__Exercise__:
Search the data for the word "account" and copy every line where it occurs.

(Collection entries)
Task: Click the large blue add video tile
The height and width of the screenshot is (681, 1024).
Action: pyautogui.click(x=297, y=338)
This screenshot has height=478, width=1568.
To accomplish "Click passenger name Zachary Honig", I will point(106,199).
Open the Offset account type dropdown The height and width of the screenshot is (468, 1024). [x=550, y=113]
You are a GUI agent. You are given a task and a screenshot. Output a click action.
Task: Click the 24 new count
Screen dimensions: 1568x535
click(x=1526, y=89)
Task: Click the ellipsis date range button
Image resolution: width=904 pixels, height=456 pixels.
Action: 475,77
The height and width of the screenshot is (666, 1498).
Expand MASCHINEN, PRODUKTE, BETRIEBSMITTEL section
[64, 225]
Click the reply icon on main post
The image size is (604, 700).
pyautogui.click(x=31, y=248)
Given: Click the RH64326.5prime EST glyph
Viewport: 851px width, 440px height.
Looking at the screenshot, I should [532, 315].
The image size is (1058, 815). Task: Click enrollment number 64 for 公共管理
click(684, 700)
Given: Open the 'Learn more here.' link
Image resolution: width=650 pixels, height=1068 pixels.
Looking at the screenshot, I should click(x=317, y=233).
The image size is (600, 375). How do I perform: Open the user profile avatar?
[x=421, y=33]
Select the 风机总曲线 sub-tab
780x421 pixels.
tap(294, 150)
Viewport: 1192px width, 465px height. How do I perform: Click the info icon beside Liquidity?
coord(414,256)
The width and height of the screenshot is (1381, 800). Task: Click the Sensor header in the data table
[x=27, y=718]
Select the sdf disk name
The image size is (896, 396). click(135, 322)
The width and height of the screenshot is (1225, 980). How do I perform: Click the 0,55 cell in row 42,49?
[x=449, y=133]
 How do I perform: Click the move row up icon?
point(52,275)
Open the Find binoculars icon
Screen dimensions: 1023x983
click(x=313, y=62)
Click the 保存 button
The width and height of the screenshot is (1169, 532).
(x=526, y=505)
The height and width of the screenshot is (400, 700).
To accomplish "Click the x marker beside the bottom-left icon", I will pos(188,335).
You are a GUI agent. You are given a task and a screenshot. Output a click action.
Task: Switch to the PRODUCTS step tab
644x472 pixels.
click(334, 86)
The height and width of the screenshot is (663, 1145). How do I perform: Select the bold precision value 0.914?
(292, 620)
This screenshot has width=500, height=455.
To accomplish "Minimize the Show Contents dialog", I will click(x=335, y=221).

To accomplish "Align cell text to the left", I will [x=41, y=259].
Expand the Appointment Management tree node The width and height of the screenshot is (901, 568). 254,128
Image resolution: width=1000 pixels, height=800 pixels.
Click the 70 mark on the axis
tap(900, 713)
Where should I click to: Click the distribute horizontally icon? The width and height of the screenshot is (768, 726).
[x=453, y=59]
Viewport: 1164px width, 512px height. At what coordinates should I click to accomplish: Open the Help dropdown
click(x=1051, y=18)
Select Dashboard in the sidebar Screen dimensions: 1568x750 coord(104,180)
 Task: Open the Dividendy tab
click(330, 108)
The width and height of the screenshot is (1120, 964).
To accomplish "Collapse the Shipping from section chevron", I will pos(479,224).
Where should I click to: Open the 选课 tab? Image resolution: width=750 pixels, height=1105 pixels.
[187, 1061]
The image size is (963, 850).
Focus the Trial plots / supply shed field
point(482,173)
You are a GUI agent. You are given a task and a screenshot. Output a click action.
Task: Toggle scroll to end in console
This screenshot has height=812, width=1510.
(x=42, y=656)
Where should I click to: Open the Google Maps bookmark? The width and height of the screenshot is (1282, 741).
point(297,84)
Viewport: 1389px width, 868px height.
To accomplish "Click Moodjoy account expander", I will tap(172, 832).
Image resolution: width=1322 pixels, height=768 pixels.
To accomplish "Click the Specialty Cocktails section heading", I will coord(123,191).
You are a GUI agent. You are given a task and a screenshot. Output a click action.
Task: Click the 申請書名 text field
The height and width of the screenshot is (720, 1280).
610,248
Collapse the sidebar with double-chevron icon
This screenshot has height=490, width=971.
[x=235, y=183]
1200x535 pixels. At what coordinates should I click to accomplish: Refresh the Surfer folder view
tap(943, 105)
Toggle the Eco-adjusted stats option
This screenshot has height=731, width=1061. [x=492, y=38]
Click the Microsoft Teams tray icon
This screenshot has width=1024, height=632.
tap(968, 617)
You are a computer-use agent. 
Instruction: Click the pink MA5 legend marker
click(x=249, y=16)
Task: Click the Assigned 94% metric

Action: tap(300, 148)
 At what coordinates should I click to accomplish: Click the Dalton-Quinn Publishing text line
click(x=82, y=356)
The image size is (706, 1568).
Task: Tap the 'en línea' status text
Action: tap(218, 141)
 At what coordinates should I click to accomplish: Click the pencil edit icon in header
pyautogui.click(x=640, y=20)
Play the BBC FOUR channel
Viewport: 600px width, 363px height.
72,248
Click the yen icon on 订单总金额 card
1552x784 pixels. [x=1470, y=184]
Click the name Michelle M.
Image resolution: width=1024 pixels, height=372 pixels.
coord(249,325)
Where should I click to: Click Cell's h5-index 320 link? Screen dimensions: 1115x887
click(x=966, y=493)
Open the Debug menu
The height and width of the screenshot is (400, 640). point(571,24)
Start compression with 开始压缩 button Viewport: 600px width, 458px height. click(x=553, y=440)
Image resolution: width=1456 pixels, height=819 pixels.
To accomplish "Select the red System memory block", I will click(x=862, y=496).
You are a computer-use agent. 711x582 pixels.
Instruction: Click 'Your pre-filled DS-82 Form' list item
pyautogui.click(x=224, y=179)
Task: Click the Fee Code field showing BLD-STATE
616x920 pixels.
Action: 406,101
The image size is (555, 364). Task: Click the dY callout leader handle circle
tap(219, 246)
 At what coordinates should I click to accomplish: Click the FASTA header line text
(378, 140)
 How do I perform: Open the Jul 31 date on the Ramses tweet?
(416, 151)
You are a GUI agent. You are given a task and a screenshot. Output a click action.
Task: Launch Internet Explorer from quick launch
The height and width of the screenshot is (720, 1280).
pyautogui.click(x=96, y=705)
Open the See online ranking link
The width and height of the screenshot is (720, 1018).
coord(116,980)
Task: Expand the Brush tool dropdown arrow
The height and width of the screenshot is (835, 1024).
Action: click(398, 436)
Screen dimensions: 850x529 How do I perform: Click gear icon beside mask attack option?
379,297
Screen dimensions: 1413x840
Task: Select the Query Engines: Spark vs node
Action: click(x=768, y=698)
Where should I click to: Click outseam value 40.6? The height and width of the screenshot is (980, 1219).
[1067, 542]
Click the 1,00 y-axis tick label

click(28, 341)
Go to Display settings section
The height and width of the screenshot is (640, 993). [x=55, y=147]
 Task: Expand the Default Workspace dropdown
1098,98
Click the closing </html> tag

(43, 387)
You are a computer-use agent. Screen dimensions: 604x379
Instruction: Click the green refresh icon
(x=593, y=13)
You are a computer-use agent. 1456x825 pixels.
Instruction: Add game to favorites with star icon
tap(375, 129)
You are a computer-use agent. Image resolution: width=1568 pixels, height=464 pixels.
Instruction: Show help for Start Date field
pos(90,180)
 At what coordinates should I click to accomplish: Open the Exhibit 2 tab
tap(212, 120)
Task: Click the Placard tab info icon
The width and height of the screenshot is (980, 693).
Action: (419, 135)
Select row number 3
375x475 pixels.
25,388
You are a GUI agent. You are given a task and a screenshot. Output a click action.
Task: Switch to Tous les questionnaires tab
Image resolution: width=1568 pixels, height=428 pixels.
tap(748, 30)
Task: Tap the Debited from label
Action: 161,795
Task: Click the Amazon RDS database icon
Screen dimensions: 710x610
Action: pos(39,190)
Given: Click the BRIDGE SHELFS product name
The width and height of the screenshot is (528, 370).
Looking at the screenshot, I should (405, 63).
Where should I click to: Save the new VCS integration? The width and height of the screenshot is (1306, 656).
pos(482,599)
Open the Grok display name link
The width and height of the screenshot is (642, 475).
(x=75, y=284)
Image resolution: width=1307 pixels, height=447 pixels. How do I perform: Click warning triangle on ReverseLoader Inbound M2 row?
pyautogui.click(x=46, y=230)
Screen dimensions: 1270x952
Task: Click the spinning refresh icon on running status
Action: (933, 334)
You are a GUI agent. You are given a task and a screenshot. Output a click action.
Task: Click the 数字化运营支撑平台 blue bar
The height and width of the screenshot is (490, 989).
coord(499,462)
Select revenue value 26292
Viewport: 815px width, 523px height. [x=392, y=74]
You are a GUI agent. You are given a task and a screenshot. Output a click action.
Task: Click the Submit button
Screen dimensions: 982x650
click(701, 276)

__Problem solution__:
Open the Offset account type dropdown The height and width of the screenshot is (468, 1024). [x=550, y=113]
To accomplish "Click Moodjoy account expander", I will tap(172, 832).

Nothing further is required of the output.